On Memories Are Now, Jesca Hoop navigates the spaces between the notes
The first thing you notice about singer/songwriter Jesca Hoop’s seventh full-length is how spare it sounds, each song assembled only from two or three instrumental elements and Hoop’s warm-yet-adaptive, shape-shifting voice. Then you stop hearing that sparseness, so rich does the album sound. Somewhere near a half-hour into its 40-minute running time, it hits you again, and you start wondering how the hell Memories Are Now can sound so expansive, considering its skeletal arrangements.
Part of the answer lies in the clear, unadorned production of Hoop’s own voice and guitar, which remain front and center. Produced by fellow songwriter/musician and sometime collaborator Blake Mills, Memories Are Now isn’t strictly Hoop’s most instrumentally austere disc; Undress and The Complete Kismet Acoustic offered voice-and-guitar renditions of previously released songs. But from the outset, Memories was planned as a raw representation of Hoop’s formidable songwriting talents.
“The first step we took was to think about where the loyalty begins between myself and the listener, where that relationship forms,” says Hoop from her adopted Manchester, U.K., home. “And Blake and I decided that it happens in a live setting, where I’m much less wrapped in sonic information. My studio albums can be quite dense. So we wanted to create more space and be more discerning about what sounds were used.”
With other material, in other hands, such a project might’ve ended up sounding airy or lightweight. It’s to Hoop and Mills’ credit that Memories Are Now sounds as full as is does—even at times heavy, as on “Cut Connection,” a stomping track that provides one of the album’s more unsettling moments, both musically and lyrically: “I’m living a dream/In the dream I’m buried alive,” Hoop sings coolly, and later, “I summon your hands/To bring me what is mine … I don’t waste my breath/Don’t waste my time.” (Much of the album, perhaps fittingly, mines this subject—the idea of stripping things down to the essence, leaving behind what’s no longer necessary.)

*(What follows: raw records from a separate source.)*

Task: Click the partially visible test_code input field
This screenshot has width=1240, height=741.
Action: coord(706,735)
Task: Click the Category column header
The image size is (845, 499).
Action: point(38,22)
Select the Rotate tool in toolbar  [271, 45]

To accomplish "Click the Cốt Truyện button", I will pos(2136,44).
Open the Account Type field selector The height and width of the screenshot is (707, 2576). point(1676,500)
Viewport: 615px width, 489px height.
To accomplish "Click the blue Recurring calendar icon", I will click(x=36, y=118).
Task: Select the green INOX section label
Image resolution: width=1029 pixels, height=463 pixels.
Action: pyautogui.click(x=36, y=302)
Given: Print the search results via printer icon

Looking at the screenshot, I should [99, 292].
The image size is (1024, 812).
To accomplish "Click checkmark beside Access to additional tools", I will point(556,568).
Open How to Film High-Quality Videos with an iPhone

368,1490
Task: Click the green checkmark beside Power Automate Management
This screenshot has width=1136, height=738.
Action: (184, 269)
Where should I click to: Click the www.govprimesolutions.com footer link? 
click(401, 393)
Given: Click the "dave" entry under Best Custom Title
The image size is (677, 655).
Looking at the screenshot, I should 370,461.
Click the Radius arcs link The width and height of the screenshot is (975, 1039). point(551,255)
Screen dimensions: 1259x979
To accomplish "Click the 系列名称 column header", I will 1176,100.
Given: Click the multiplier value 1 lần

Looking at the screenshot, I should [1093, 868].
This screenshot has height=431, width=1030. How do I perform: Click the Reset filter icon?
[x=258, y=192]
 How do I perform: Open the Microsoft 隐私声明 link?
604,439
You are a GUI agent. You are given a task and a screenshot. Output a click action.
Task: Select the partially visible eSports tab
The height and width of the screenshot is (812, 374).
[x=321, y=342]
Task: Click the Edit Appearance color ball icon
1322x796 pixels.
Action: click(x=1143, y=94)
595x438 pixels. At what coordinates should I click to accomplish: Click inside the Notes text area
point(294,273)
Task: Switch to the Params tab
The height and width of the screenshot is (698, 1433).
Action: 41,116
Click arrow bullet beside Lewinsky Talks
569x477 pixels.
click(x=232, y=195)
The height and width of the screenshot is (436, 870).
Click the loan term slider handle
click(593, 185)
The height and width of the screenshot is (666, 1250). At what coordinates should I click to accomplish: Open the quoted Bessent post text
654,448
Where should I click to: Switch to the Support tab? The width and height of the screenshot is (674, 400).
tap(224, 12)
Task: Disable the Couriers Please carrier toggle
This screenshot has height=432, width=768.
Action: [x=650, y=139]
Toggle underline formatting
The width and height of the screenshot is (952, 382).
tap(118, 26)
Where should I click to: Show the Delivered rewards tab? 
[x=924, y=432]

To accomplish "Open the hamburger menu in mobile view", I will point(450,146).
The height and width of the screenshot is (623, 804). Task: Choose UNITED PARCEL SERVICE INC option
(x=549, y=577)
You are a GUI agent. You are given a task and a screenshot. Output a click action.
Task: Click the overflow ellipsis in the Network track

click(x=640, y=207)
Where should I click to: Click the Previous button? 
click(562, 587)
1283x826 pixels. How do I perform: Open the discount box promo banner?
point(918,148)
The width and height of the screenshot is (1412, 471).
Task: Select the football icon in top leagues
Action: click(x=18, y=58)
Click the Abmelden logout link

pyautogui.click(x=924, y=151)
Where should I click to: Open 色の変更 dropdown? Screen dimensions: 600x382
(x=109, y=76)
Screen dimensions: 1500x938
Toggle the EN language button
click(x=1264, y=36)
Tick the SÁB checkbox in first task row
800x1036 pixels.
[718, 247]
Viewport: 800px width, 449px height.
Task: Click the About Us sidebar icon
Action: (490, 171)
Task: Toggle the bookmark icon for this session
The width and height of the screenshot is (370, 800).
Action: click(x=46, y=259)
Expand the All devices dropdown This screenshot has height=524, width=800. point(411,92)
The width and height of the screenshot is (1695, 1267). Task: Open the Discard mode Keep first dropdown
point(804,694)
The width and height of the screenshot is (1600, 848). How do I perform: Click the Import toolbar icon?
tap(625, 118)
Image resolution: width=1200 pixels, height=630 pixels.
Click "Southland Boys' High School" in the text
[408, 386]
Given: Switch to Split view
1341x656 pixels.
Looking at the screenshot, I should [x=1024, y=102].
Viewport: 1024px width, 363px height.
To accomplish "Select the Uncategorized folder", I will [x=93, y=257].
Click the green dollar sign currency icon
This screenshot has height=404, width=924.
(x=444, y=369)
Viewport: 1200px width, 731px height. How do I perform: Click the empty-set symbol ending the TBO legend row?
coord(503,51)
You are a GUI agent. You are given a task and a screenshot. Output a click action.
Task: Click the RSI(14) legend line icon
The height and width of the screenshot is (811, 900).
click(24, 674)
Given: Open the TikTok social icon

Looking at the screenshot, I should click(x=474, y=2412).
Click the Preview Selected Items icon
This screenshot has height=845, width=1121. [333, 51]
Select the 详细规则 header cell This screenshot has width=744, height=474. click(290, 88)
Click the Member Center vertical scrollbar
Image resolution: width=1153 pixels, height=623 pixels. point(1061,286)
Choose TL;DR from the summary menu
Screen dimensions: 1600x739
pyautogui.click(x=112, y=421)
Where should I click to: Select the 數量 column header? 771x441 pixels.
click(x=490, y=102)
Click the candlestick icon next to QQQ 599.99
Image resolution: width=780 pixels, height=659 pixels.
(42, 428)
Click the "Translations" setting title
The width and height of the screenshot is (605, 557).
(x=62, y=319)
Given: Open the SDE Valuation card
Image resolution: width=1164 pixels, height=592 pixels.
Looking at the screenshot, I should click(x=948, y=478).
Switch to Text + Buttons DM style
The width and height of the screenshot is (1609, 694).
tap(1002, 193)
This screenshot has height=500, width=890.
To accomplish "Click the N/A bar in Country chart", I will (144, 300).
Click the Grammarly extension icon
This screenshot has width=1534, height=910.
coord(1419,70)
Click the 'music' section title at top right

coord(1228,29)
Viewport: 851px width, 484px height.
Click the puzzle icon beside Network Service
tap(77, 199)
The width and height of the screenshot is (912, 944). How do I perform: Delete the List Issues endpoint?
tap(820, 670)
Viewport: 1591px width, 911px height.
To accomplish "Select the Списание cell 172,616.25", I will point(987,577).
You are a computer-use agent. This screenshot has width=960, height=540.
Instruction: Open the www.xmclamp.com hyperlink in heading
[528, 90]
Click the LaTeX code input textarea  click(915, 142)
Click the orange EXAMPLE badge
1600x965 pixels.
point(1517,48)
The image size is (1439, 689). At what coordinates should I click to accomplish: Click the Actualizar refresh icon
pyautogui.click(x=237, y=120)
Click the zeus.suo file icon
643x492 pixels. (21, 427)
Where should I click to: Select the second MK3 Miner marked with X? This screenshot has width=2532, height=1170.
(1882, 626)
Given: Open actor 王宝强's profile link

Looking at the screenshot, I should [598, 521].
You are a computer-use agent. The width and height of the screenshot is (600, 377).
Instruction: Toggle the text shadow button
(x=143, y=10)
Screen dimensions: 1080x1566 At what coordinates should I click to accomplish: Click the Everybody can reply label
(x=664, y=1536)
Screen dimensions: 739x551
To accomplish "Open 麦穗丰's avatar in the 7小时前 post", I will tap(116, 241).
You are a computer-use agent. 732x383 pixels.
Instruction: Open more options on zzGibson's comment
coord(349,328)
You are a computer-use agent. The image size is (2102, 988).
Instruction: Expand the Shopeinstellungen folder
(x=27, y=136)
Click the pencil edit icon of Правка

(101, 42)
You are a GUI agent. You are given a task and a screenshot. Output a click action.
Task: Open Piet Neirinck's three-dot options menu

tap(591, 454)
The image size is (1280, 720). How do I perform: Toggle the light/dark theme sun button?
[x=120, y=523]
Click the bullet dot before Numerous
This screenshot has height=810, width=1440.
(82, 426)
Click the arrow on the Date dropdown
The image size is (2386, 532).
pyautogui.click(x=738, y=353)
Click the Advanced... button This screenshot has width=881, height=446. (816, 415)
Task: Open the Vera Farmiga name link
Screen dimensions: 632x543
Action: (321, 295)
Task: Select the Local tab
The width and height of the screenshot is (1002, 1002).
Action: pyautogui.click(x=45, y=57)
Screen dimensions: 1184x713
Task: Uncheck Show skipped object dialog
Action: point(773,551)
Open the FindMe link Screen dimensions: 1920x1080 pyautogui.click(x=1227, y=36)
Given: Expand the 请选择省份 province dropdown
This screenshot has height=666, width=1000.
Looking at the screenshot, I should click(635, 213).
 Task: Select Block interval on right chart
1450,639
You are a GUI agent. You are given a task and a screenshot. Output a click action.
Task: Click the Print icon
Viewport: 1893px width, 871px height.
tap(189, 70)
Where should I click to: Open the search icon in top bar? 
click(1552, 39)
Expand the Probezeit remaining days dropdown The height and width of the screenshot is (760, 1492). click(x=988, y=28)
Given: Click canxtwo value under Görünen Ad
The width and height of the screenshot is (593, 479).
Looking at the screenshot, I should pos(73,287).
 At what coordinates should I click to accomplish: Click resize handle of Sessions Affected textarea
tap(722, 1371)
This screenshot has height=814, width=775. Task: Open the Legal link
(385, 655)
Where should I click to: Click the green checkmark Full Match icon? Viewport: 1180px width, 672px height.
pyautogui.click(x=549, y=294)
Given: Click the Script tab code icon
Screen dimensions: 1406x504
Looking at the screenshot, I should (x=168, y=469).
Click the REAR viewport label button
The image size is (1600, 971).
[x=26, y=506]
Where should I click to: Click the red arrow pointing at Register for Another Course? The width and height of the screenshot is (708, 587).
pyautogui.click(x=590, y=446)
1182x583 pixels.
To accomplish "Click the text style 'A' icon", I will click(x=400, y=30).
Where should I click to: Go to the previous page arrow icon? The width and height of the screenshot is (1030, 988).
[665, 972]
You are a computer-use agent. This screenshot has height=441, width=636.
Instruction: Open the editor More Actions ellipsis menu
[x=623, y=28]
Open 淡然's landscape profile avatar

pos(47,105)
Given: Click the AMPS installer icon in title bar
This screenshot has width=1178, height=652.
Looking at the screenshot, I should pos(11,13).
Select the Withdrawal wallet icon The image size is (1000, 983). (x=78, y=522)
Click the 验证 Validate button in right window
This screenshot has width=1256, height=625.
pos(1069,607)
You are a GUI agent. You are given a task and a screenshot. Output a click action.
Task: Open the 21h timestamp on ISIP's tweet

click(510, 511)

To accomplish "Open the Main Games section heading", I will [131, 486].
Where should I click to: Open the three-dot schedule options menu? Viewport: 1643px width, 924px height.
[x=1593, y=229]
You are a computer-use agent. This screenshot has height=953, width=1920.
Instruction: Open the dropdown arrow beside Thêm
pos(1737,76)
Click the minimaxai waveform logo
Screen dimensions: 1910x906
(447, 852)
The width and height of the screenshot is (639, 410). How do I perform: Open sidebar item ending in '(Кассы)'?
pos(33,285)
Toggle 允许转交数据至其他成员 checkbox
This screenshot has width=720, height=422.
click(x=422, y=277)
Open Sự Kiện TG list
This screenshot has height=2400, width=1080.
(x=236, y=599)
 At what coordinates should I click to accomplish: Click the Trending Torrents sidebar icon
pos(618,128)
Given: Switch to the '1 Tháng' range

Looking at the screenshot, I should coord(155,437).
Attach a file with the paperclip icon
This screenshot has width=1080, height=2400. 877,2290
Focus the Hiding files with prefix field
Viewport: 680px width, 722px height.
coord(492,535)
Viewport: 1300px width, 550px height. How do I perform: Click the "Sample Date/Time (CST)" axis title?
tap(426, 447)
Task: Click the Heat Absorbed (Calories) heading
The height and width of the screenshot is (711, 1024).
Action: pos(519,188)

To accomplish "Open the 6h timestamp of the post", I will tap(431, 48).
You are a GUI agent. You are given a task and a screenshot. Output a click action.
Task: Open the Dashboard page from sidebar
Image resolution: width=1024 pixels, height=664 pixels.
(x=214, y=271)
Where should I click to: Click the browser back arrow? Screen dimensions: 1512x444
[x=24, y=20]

As on all of Hoop’s LPs, styles and genres abound. “I’ve never felt loyal to any one genre,” she says. “I think that can cause trouble. If you’re an artist who identifies with a genre, you’re setting yourself up for some relative ease, but if you don’t know exactly where you fit, if you’re just playing and enjoying whatever you find, it’s hard to know whether it’ll resonate with people. Or whether it will again, when you put out another album.”
But Memories’ humble arrangements allow Hoop’s voice to be displayed comfortably in multiple settings. Check the gamboling folk/country harmonies and fuzztone roll of “Simon Says,” the harplike ballad plucking of “Songs Of Old” or, in particular, the watery, tremolo-drenched “The Coming,” which deploys divine and satanic imagery to spin a tale of love gone tough, endurance gone exhausted.
“The Coming,” which closes the album on a strong, stately note, was the first song to arrive in the process. “When I began,” says Hoop, “I kept thinking ‘15.’ I needed 15 songs to make an album.” (Memories Are Now ultimately contained nine.) “I was a little overwhelmed. So I went for a long walk—about 10 miles—and hummed to myself the whole way. But I was still frustrated. Nothing came. So I made dinner, and went to my writing room, and the little gates of my mind opened up after a bit. I didn’t produce anything on that walk, but that walk seemed to clear the way to produce ‘The Coming.’ So I had to approach the rest of the songs with that same trust.”
It’s a trust that extended to the production of the album as well. “I know Blake very well,” says Hoop, “but I didn’t know how good he was as a producer. I was surprised at his level of knowledge and skill, what he was able to do in such a short period of time. Sometimes it’s a negotiation, but production always has to serve the song: How do we best convey the communication and emotional intention in this song and keep the integrity? That was Blake’s intent the whole time, particularly in terms of the voice, its unique ability to communicate. I’d want to do another take, and he’d say, ‘I don’t ever want you to sing that perfectly.’ He really encouraged me to come raw, to let the songs remain human and flawed. I think that’s what he wanted to protect all the way through.”